For the Sun, I've been fine with setting delta-T to 0 on the time scale, but for the Moon, and probably other planets too, there are errors.
Note! The problems were discovered for the year 0094 where there is a large delta-t gap. It is possible that near the present the problem will not exist, but I deliberately brought the examples about the year 0094
Examples:
OUTPUT:
delta_t Default
Sunset (UT1): ['0094-02-02 15:14:07 UT1']
Sunset (UTC): ['0094-02-02 17:51:09 UTC']
Moonset (UT1): ['0094-02-02 15:59:27 UT1']

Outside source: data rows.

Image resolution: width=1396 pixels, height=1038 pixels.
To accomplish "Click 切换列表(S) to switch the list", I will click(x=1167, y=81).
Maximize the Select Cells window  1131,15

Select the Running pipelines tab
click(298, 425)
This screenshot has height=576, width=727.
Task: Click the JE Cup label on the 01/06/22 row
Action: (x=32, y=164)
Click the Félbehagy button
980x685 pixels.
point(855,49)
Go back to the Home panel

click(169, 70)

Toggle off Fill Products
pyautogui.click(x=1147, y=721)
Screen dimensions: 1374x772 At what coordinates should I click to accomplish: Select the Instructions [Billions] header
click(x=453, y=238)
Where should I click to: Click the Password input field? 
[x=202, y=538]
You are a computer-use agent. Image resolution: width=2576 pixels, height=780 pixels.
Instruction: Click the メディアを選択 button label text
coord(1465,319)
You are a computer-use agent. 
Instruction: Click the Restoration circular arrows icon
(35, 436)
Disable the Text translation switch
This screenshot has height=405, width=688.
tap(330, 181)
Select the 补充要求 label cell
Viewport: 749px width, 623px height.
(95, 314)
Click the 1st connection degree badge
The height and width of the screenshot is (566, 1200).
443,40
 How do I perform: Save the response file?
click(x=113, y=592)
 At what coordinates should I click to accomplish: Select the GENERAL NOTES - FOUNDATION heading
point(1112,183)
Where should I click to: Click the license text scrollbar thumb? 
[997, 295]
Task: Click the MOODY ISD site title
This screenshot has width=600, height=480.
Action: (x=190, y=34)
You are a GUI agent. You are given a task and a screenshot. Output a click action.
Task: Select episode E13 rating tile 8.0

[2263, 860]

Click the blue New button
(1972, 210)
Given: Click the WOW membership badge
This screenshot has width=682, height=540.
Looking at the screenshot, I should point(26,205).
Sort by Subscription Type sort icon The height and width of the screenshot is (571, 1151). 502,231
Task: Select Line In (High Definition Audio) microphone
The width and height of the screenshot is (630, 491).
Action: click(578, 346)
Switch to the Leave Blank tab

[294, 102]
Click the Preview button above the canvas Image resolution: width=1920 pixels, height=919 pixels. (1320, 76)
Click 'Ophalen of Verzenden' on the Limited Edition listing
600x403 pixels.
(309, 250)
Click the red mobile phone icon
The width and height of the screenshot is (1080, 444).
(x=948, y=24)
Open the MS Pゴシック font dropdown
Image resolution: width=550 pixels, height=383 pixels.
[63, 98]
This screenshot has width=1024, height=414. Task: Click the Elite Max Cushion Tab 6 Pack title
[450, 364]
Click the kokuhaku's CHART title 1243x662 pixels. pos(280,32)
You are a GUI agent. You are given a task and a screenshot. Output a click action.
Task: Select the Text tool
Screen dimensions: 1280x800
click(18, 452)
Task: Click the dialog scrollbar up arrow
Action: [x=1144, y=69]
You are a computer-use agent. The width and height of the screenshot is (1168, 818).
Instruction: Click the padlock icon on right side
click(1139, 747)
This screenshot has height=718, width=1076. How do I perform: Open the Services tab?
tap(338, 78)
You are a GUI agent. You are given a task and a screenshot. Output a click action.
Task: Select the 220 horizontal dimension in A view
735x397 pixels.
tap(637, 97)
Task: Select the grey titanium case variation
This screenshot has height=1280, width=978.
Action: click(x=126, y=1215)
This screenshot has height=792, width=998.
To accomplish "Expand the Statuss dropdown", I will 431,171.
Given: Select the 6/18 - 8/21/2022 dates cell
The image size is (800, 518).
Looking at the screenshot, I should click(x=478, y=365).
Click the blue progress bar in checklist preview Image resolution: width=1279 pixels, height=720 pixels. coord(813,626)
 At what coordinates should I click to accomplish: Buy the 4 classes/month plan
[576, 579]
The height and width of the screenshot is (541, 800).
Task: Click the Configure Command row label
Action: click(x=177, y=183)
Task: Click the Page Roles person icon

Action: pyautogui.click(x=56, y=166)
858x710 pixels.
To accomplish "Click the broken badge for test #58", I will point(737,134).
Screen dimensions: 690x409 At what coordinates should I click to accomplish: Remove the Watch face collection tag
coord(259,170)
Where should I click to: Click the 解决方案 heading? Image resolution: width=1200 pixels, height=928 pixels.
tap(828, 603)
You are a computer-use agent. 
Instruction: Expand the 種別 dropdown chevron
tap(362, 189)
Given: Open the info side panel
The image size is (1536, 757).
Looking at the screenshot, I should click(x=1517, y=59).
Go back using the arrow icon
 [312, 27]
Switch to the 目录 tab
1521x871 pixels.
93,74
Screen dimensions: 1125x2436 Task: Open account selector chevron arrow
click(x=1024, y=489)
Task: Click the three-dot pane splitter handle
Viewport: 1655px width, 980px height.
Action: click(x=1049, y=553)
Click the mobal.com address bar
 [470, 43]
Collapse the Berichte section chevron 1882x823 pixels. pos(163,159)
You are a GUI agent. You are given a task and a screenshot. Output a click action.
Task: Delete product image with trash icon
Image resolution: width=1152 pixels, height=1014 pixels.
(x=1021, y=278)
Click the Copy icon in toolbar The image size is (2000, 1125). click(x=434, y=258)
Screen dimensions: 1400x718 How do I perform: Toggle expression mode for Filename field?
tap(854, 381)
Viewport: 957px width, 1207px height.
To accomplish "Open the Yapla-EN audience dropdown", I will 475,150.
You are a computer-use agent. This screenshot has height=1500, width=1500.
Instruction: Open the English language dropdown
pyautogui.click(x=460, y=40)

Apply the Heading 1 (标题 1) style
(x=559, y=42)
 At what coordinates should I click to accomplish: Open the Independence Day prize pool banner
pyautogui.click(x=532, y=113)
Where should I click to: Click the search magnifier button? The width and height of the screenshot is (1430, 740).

Moonset (UTC): ['0094-02-02 18:36:29 UTC']
delta_t=0.0
Sunset (UT1): ['0094-02-02 15:13:35 UT1']
Sunset (UTC): ['0094-02-02 15:12:53 UTC']
Moonset (UT1): ['0094-02-02 15:51:16 UT1']
Moonset (UTC): ['0094-02-02 15:50:34 UTC']
Note that when it comes to the sun, there is a difference of about half a minute between: UT1 with normal delta-T and UT1 with delta-T 0.0
On the other hand, for the moon there is a difference of 8 minutes! Between: UT1 with normal delta-T and UT1 with delta-T 0.0
In both cases UTC moves back and almost reaches UT1 when delta-t is set to 0.0. And so it should be
another example:
OUTPUT:
delta_t Default
['0094-02-01 23:45:50 UT1']
['0094-02-02 02:22:52 UTC']
[1]
delta_t=0.0
['0094-02-02 02:23:34 UT1']
['0094-02-02 02:22:52 UTC']
[1]
In this case, the time of the conjunction of the moon with the sun according to UT1 is correct when delta-T is by default, but when delta-T is set to 0.0 there is a problem: UT1 has moved forward towards UTC which is not a good thing. The opposite should have happened: UTC should go back towards UT1.
These problems cause serious malfunctions in my software, and I would be very happy if the cause of these problems, and the solution, were revealed.